My name is Yoselin Colin; I am Mexican-American and a 12th grade student at the Urban School of San Francisco. I was accepted to both Yale and Princeton University on full-ride.
“I would like to start by first giving a huge thank you to AddedEducation for all the support, encouragement, and love they have provided me through the college application. I am immensely grateful to have had their amazing and hard-working team by my side.”
Growing up, my siblings and I received numerous lectures on the significance of Education. Our parents commenced every lecture with, “Si estudias…” (If you study). “Si estudias…” you will go to college, and have a successful life with adequate job opportunities and resources… “Si estudias,” financial constraints will not keep you from experiencing the world and enjoying life’s pleasures.
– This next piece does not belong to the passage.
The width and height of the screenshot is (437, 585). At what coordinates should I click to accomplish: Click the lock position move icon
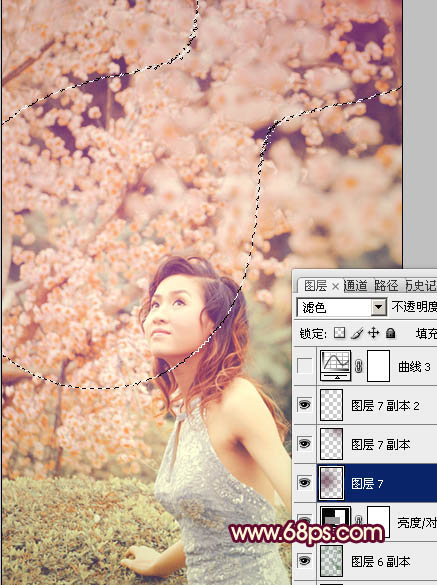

For years, I did not comprehend my parents’ reasoning for the constant reminders at every possible moment on why education mattered; why they pushed us to sign up for all types of extracurricular activities and take advantage of all opportunities presented to us. However, now at eighteen, I understand the reason they continue to break their backs and numb their hands: the reason for our family’s American Dream.
My dad, one of four children, grew up in the small town of San Agustín Poteje, Almoloya De Juarez, Mexico. He sacrificed his chance of attending college after years of academic excellence, to support his family. He spent his days in the field growing crops which earned little for food… but he never relented. From my dad, I have learned the meaning of hard work — to persevere despite barriers in your way; I learned to look forward to the future and never lose hope.
In the same town, my mom, one of thirteen children, withdrew from school at the age of eleven, sacrificing her education and childhood to work. She learned to Survive. From my mom, I learned to face the unknown with courage; I learned the importance of remaining strong in the face of adversity.
My parents’ story is a small but significant part of MY story. Because of my parents’ sacrifices, Education has allowed me to open doors that were closed to them and the generations before them. It has allowed me to expand my mind and meet brilliant people, friends, and mentors, as well as turned many of my dreams into reality. An education that today, as a first-generation Mexican-American woman, I take advantage of at every possible moment because I appreciate the living history behind my story.
Since I was a child, my parents have given me the strength, confidence, and passion for many of my achievements. At the age of seven, political science had already taken root in my unfettered imagination – as I pondered different campaign logos for my presidential candidacy in 2040. But, at sixteen, struck with the reality that the world is far more complex than what I knew – homelessness, poverty, climate change, and so on – the goal of my seven-year-old ambition adjusted itself to the new paradigm. I knew that if I wanted change to happen in my lifetime, I had to be on the front lines, advocating for reform.
I became heavily involved in my school community: I became a leader of MultiCulti, a group of passionate student leaders who uplift marginalized voices; I became a founding member and then leader of our school’s Housing Rights Club, which allowed me to win the Yale Bassett Award for Community Engagement, in March 2022.
My passion for advocating for social justice and reform pushed me to apply and later be sworn into the City and County of San Francisco’s Youth Commission, a body of 17 brilliant and diverse youth across the City who advise the Board of Supervisors and the Mayor. My involvement in city politics and the work I have done to bring youth voices to the decision-making table also allowed me, in March 2023, to be awarded a Princeton Prize in Race Relations Certificate of Accomplishment.
My parent’s hard work and years of sacrifice, have given me agency and power today to be accepted to two of the best universities in the world – Yale and Princeton. It has truly been mind-boggling to see the hard work I have put into my education since I was ten years old, and the support of my parents, siblings, friends, and every teacher/mentor who has guided me, come to fruition.
I am beyond excited to continue my commitment to policy reform and using the knowledge and experiences I’ve acquired at whichever University I decide on attending – for which there is truly no wrong choice! Hopefully, one day I will be able to look back at my seven-year-old self and make her dream come true.